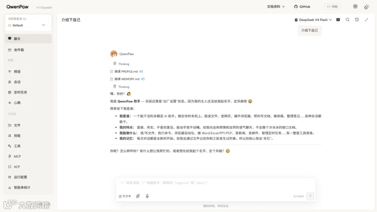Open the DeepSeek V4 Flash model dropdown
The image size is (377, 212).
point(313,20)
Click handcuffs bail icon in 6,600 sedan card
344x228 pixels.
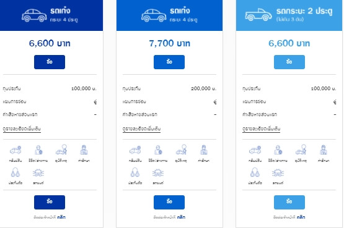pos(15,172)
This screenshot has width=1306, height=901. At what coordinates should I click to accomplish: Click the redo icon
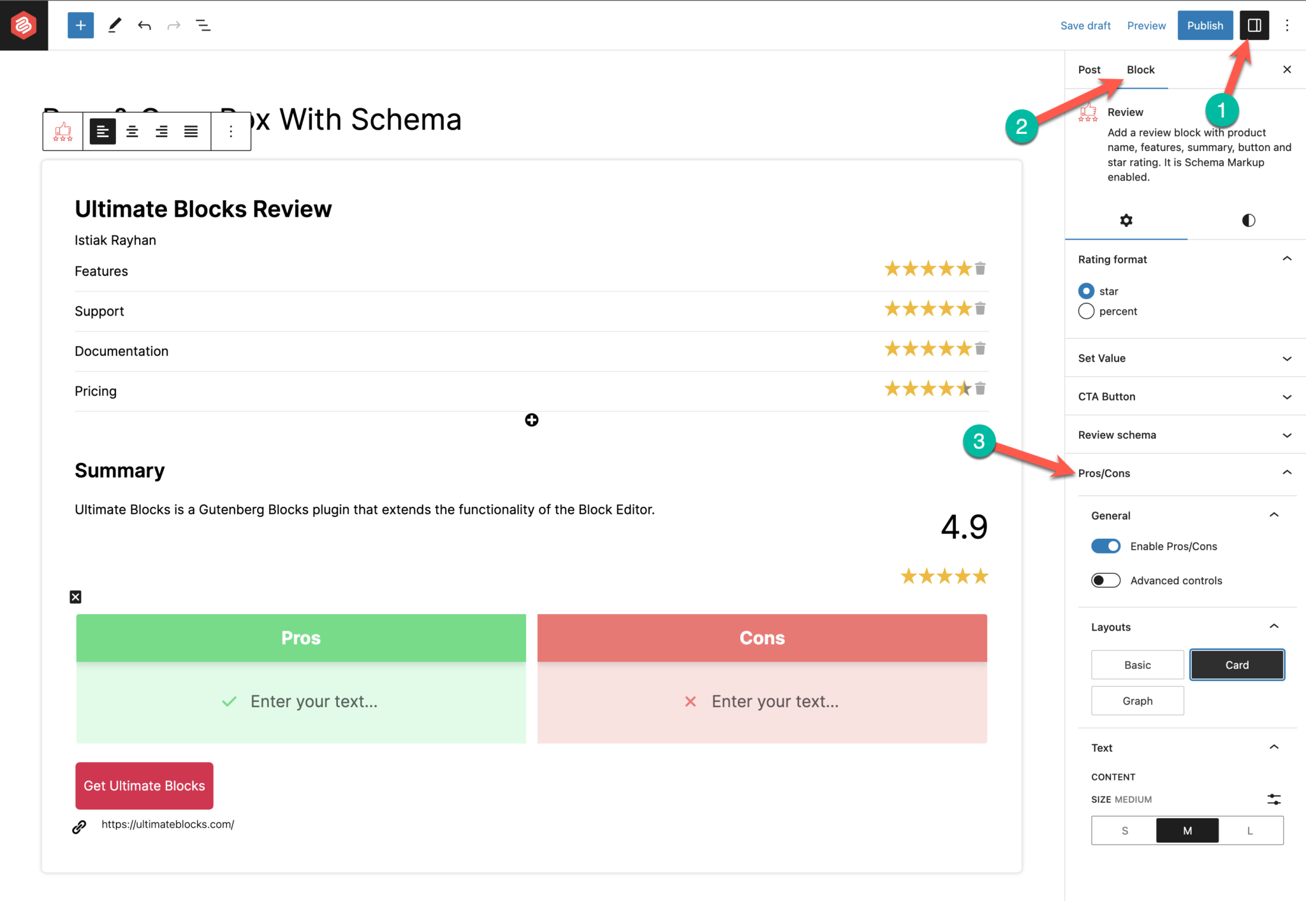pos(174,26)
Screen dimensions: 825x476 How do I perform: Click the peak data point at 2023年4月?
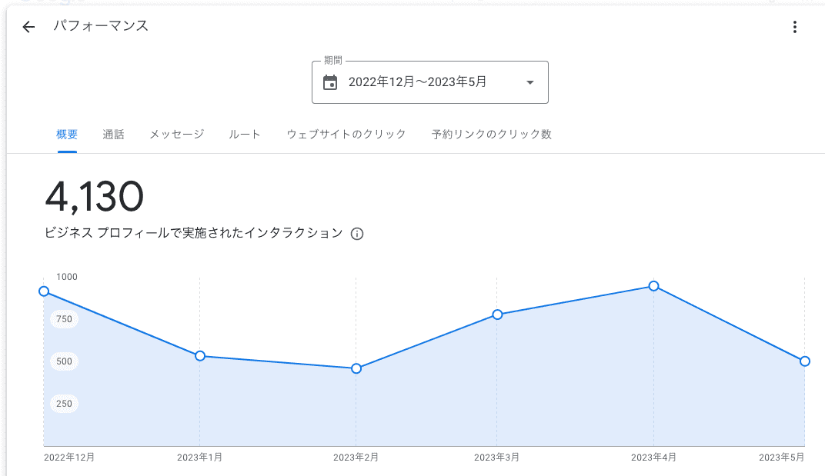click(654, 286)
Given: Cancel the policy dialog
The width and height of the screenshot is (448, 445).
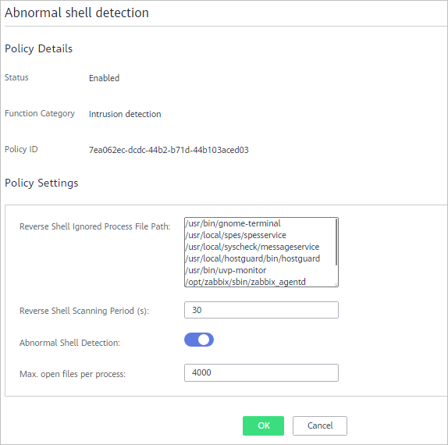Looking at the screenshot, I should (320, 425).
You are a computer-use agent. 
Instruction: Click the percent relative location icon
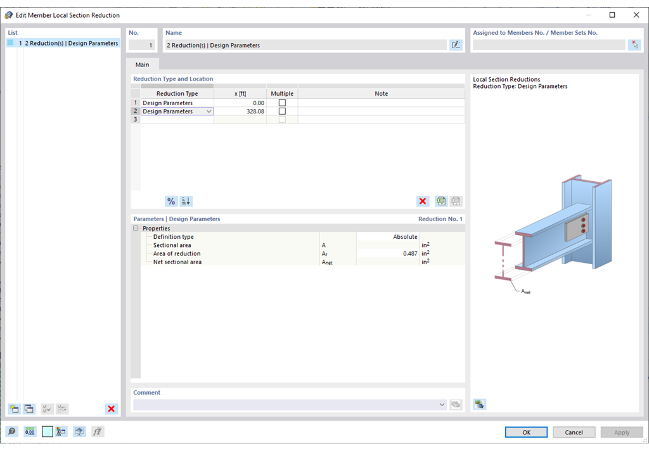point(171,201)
==============================
Begin the copy at the line containing "344x228 pixels." and end it at the final line of the material above, reproducing each line exactly and omitting pictures.

344x228 pixels.
pos(15,172)
This screenshot has width=1306, height=901. At what coordinates should I click to accomplish: Click the redo icon
pos(174,26)
Screen dimensions: 825x476 How do I perform: Click the peak data point at 2023年4月?
click(654, 286)
Given: Cancel the policy dialog
The width and height of the screenshot is (448, 445).
Looking at the screenshot, I should (320, 425).
You are a computer-use agent. 
Instruction: Click the percent relative location icon
point(171,201)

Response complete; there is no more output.